┌──
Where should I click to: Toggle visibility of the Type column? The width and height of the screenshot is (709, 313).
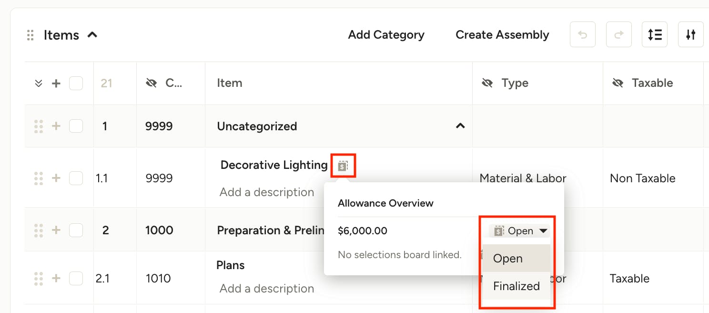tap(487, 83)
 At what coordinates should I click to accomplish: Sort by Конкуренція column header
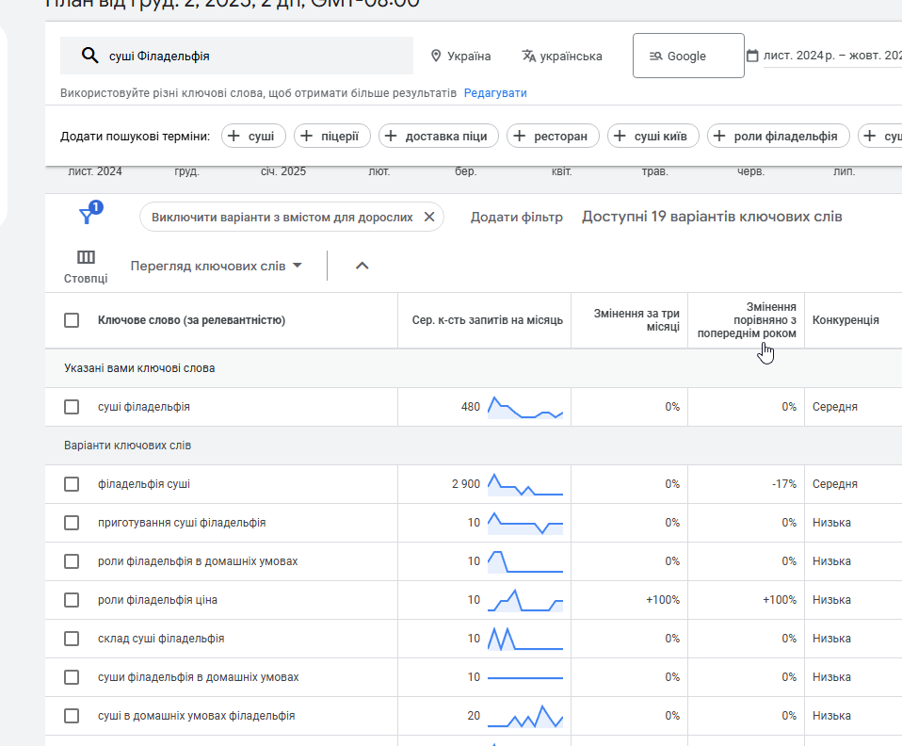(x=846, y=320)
└──
┌──
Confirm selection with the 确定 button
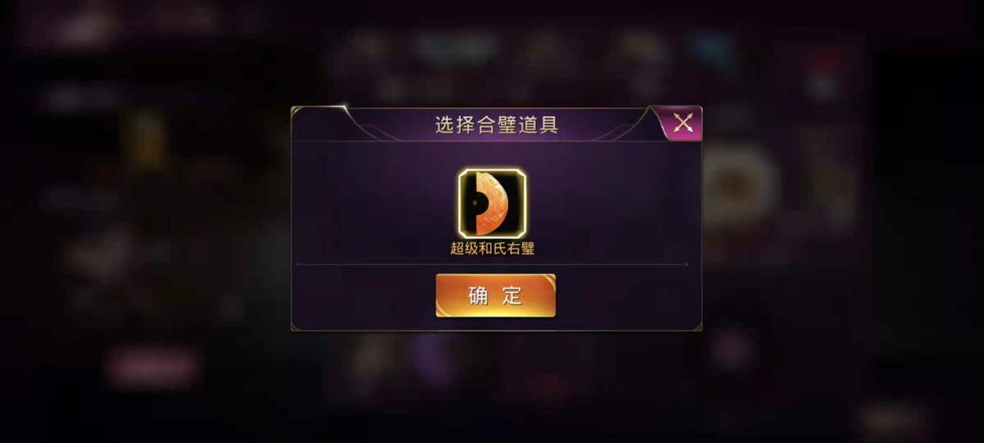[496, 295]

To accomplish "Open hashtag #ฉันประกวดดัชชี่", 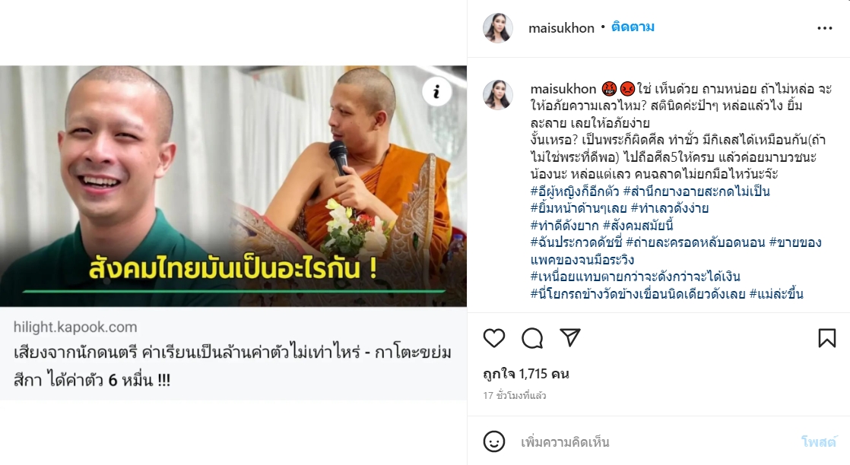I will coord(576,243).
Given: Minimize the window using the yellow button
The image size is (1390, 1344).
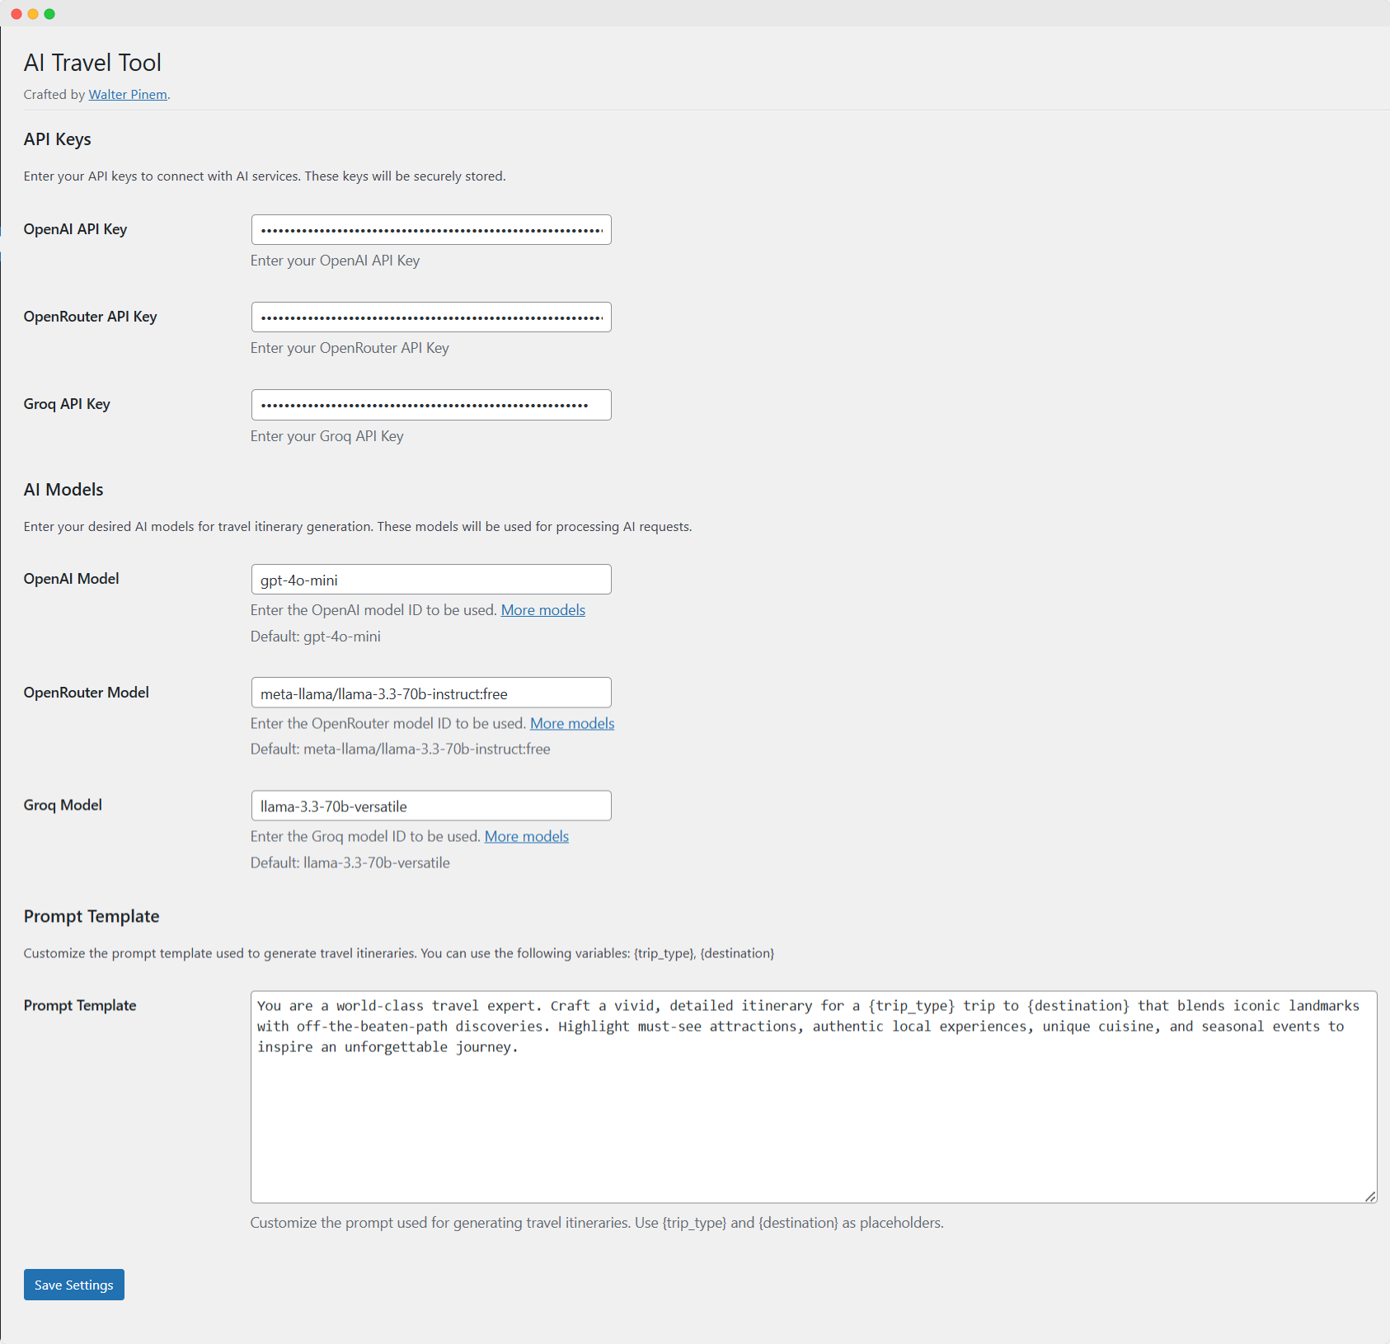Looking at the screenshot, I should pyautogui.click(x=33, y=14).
└──
REQUIRED WORK
Count how many lines of the rows above contain the string "button", treating uppercase and lowercase as different. Give only the number.

EXERCISE OUTPUT
2